Three) Revisions Resulting from the Process and Further Research Paths

While writing this book a have revised my opinion concerning the relation of the Salvator Mundi and the Columbia
museum’s Portrait of a Noblewoman. And I have come to accept – or to include – the idea that Salaì may have
contributed more to the Salvator Mundi than I had thought earlier. I am considering this idea now more decidely,
still regarding, as earlier, the picture to be a Melzi-Leonardo-Salaì-hybrid (initially I had mused about the idea, if,
at Amboise, Melzi and Leonardo might have reworked a Salaì Christ, and if, Salaì may have contributed, helping to
finish the picture, the folds).
But I have slightly adjusted my view due to a new find: the Christ with Crown of Thorns that had passed as by a
›Follower of Luini‹ – I am considering to be another picture by Salaì.
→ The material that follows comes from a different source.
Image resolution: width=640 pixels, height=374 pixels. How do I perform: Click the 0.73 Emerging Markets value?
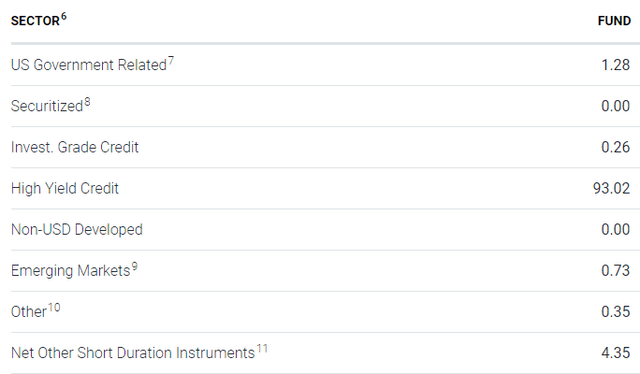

And I am considering the following scenario:
Since Dianne Modestini has considered the curls in the Salvator Mundi to be one of last elements that had been added
to the picture, it might be that, after Leonardo had died, Melzi and Salaì saw themselves confronted with the question if
and how this picture, being still unfinished, should be finished. And Salaì may have added the curls, since in the
Christ with Crown of Thorns we see, on the left side of the picture, hair that I have referred to as ›vintage
Salvator Mundi hair‹.
This, of course, is a hypothetical scenario and various alternatives exist, but it would explain what we see (and we are
seeing not just single pictures, but a network of reference pictures, at least, if we want to see them). The idea
that Leonardo contributed to the Christ with Crown of Thorns I do consider as being not very likely – why doing
masses of hair at all, as Salaì seemed to like, if this was the one thing he could not do alone?).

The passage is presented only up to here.